Request: Add -126 to every coordinate in the answers, and write out again the part of the entries that runs from the start through the line containing "Action: 598,80". Keep every line, including the requests, and change nothing else.

Entries on target coordinates
** start **

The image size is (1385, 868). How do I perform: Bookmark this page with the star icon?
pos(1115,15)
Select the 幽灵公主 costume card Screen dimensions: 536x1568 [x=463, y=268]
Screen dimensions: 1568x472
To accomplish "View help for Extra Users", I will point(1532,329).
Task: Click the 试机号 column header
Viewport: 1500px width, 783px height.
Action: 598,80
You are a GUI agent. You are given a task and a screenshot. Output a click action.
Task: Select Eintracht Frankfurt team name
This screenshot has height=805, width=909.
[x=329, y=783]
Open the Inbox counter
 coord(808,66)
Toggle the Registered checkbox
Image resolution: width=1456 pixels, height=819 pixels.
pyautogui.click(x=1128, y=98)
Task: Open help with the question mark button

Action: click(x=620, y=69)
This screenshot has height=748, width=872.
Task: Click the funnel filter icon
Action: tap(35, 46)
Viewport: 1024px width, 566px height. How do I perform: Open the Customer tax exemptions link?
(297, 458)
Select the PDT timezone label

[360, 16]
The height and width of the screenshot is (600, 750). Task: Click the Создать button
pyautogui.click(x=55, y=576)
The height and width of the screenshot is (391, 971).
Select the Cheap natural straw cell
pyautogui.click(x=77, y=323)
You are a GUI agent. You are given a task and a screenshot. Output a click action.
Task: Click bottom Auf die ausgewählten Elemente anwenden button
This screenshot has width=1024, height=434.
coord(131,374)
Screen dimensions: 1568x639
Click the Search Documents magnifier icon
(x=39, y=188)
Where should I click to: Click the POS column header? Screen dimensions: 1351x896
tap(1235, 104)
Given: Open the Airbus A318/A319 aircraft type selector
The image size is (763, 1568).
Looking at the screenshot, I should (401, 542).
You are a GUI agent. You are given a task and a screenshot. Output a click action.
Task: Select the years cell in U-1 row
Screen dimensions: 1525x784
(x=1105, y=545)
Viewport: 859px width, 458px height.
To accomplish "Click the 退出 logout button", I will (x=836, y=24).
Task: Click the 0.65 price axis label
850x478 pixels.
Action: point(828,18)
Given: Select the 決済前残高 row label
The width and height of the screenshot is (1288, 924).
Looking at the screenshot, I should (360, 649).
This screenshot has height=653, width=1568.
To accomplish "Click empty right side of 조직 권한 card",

** end **

Exercise solution:
The image size is (1385, 868). How do I perform: Bookmark this page with the star icon?
pos(989,-111)
Select the 幽灵公主 costume card Screen dimensions: 536x1568 [x=337, y=142]
Screen dimensions: 1568x472
To accomplish "View help for Extra Users", I will point(1406,203).
Task: Click the 试机号 column header
Viewport: 1500px width, 783px height.
Action: 472,-46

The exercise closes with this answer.